# start of Input material

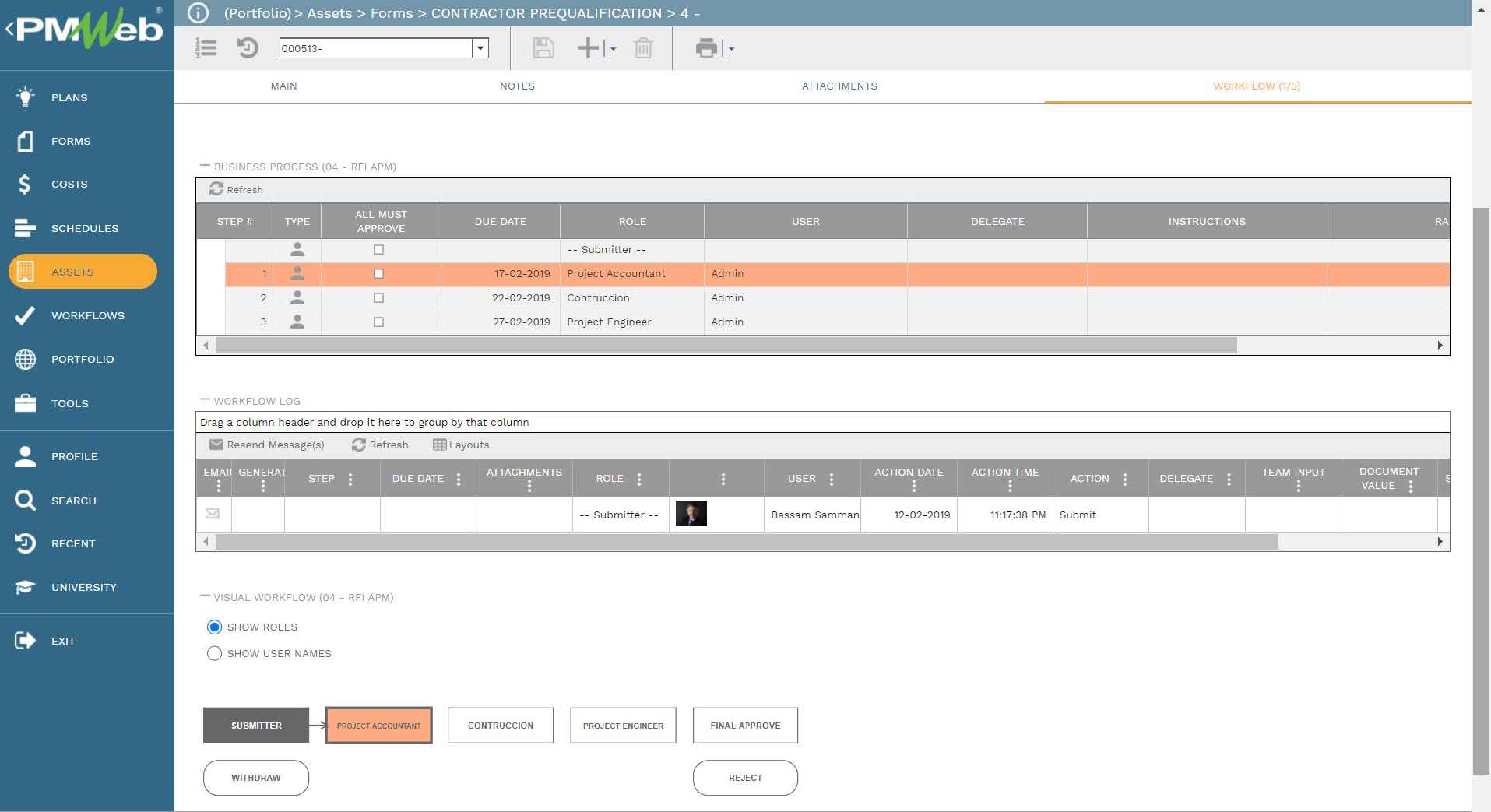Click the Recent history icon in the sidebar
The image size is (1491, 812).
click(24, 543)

# end of Input material
# start of Input material

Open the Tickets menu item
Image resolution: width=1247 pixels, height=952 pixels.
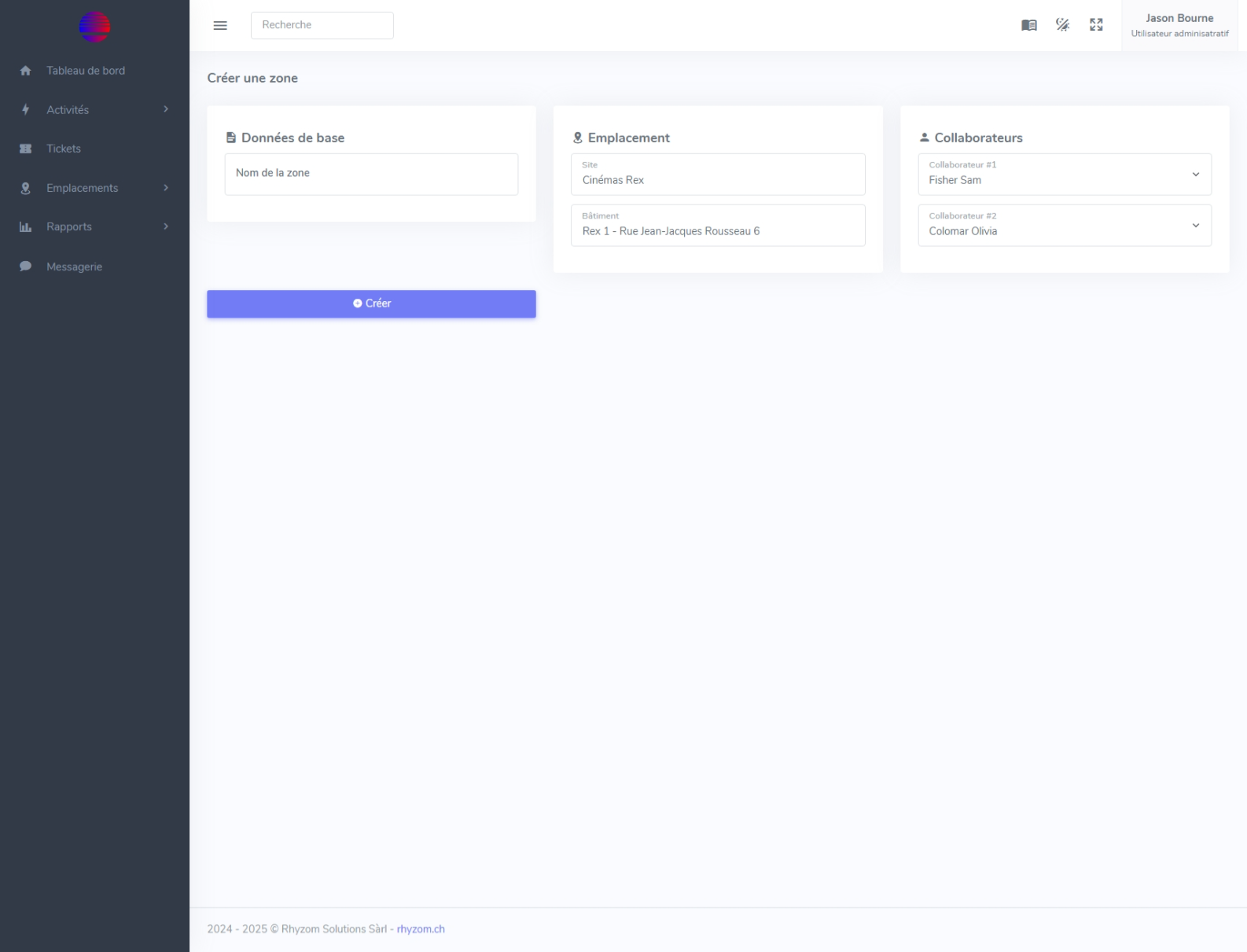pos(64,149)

# end of Input material

• [What the task asks]
Lay out the material as a numbered list, beginning at the line that contains "Click the Recent history icon in the sidebar" and stopping after the line that contains "click(24, 543)", with blank lines omitted. Leave the pictures out of the answer.

• [Answer to this exercise]
1. Click the Recent history icon in the sidebar
2. The image size is (1491, 812).
3. click(24, 543)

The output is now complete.